(Item-finding data)

[BEGIN]

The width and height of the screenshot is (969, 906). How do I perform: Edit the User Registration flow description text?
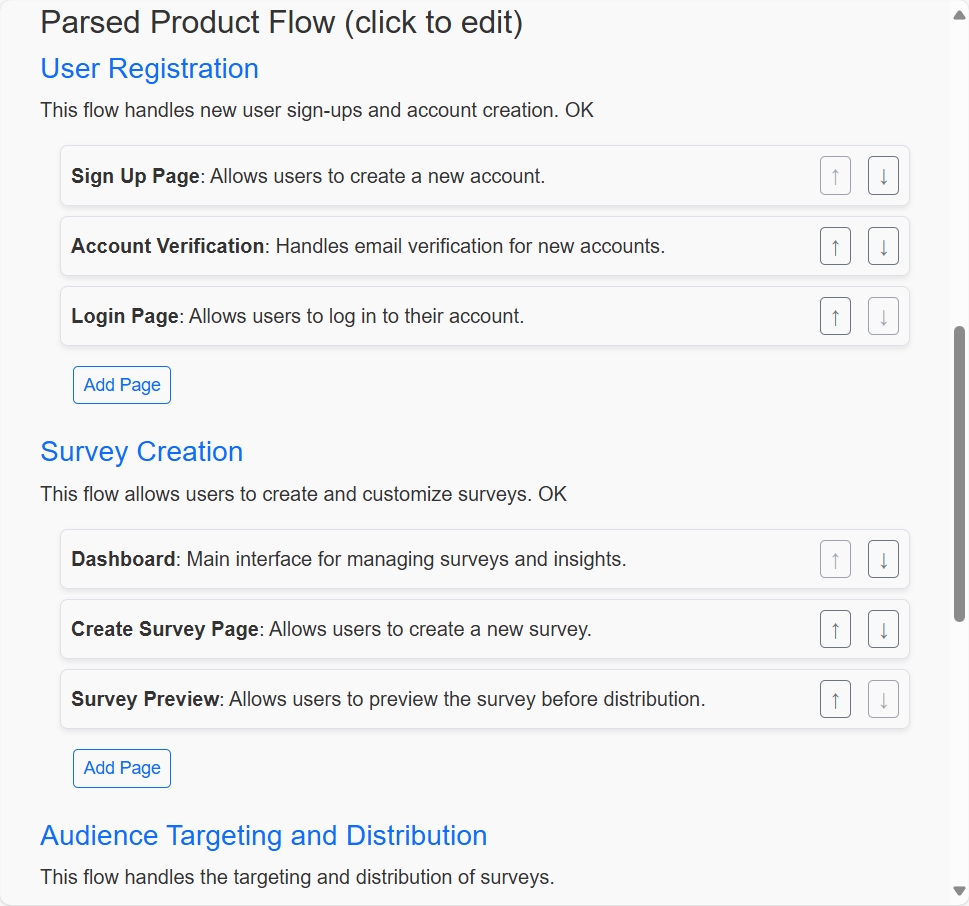(316, 110)
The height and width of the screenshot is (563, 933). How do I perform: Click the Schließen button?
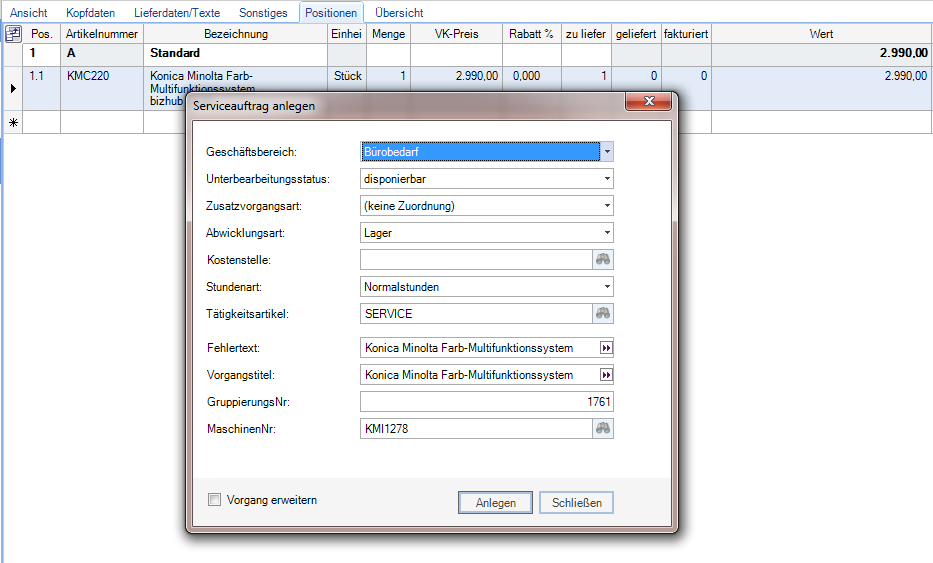pos(577,503)
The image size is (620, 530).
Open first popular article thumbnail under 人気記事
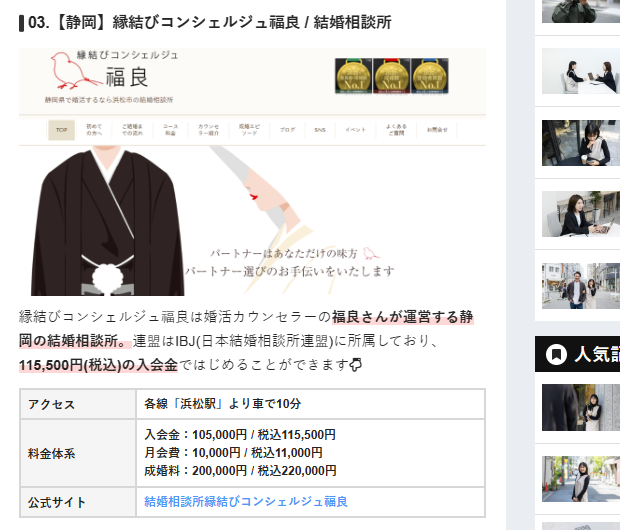point(580,407)
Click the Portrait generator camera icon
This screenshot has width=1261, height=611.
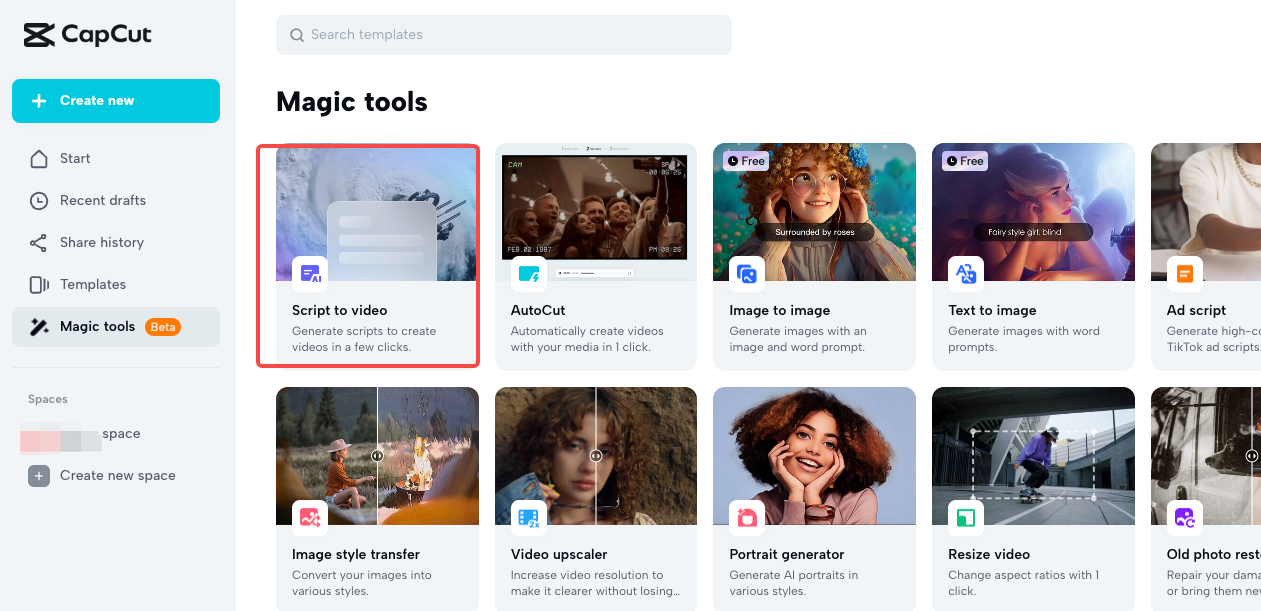tap(747, 517)
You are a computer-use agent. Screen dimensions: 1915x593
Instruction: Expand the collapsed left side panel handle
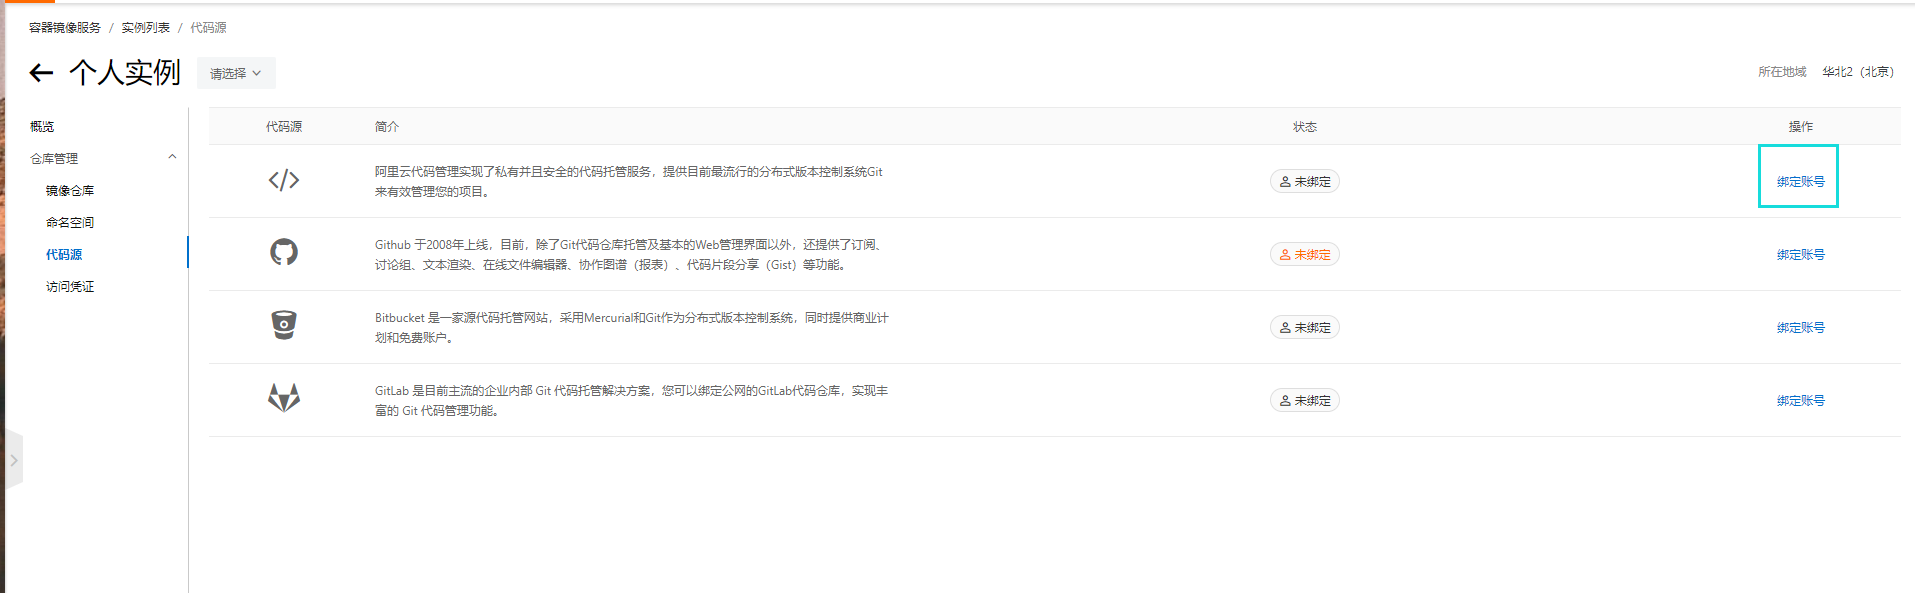pos(14,460)
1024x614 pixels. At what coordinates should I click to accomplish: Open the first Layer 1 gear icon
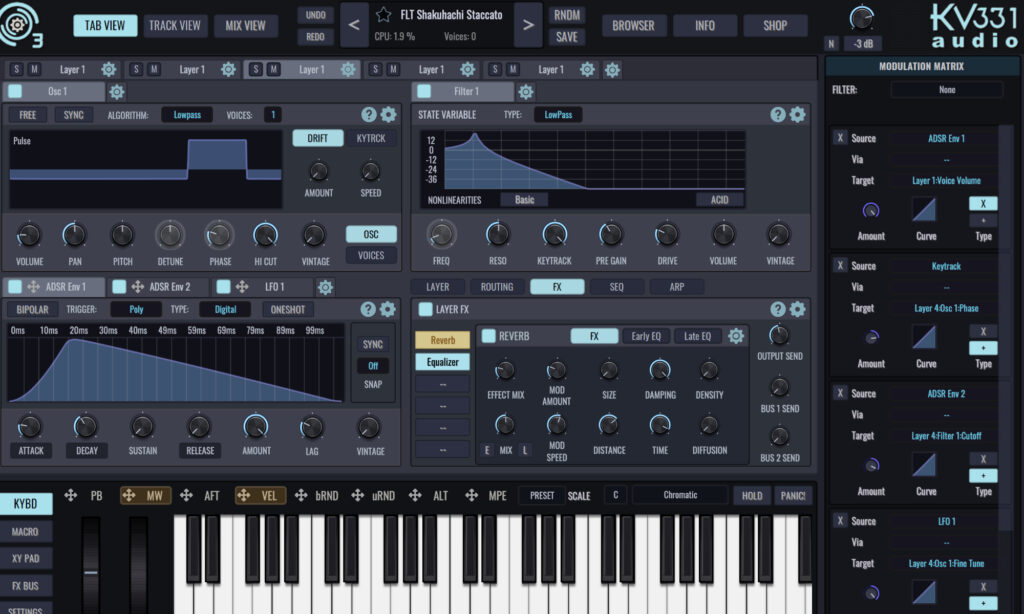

[END]

▶ THE REQUEST
Reproduce all of the data above verbatim, line by line, and omit the pictures.

▶ REPLY
The width and height of the screenshot is (969, 906). How do I perform: Edit the User Registration flow description text?
(316, 110)
The height and width of the screenshot is (563, 933). How do I perform: Click the Schließen button?
pos(577,503)
The image size is (620, 530).
Open first popular article thumbnail under 人気記事
point(580,407)
Click the Portrait generator camera icon
This screenshot has width=1261, height=611.
tap(747, 517)
You are a computer-use agent. Screen dimensions: 1915x593
Instruction: Expand the collapsed left side panel handle
pos(14,460)
1024x614 pixels. At what coordinates should I click to accomplish: Open the first Layer 1 gear icon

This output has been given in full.